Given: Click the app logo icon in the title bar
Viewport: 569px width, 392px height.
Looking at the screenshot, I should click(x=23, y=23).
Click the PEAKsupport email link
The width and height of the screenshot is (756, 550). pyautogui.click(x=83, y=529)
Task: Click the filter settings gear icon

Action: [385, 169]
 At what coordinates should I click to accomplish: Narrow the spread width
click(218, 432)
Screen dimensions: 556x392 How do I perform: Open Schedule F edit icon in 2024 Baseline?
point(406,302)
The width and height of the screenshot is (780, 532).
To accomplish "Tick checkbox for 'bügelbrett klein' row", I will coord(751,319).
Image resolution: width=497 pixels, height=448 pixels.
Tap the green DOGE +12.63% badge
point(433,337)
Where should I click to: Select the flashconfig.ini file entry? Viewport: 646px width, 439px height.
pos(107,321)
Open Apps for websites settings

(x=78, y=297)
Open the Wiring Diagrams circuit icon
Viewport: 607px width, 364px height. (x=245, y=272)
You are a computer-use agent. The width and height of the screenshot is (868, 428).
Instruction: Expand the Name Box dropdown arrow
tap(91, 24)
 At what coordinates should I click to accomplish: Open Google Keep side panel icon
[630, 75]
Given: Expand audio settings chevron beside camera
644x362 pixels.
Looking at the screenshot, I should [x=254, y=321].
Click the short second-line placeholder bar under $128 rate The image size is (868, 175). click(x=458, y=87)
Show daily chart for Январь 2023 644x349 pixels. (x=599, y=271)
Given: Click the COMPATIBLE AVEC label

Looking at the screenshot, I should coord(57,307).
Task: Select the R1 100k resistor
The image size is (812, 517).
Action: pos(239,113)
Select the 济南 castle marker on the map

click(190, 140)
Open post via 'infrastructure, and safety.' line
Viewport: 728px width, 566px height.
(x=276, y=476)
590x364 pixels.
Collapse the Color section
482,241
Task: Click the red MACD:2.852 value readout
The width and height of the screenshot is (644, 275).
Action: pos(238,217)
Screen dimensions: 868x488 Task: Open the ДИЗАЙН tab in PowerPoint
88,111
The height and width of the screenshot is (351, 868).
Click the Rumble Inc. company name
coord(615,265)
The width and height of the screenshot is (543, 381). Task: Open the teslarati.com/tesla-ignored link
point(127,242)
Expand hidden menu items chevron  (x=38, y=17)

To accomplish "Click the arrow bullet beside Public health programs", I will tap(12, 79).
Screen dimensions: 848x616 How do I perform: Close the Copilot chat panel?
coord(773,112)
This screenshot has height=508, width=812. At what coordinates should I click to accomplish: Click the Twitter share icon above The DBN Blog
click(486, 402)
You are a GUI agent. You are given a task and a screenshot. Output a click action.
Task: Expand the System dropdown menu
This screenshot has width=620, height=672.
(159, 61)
--
Work order: Please give back exactly the lines of the listing above that run from the one containing "Select the 济南 castle marker on the map" through the one containing "The height and", and only those.

Written answer:
Select the 济南 castle marker on the map

click(190, 140)
Open post via 'infrastructure, and safety.' line
Viewport: 728px width, 566px height.
(x=276, y=476)
590x364 pixels.
Collapse the Color section
482,241
Task: Click the red MACD:2.852 value readout
The width and height of the screenshot is (644, 275).
Action: pos(238,217)
Screen dimensions: 868x488 Task: Open the ДИЗАЙН tab in PowerPoint
88,111
The height and width of the screenshot is (351, 868).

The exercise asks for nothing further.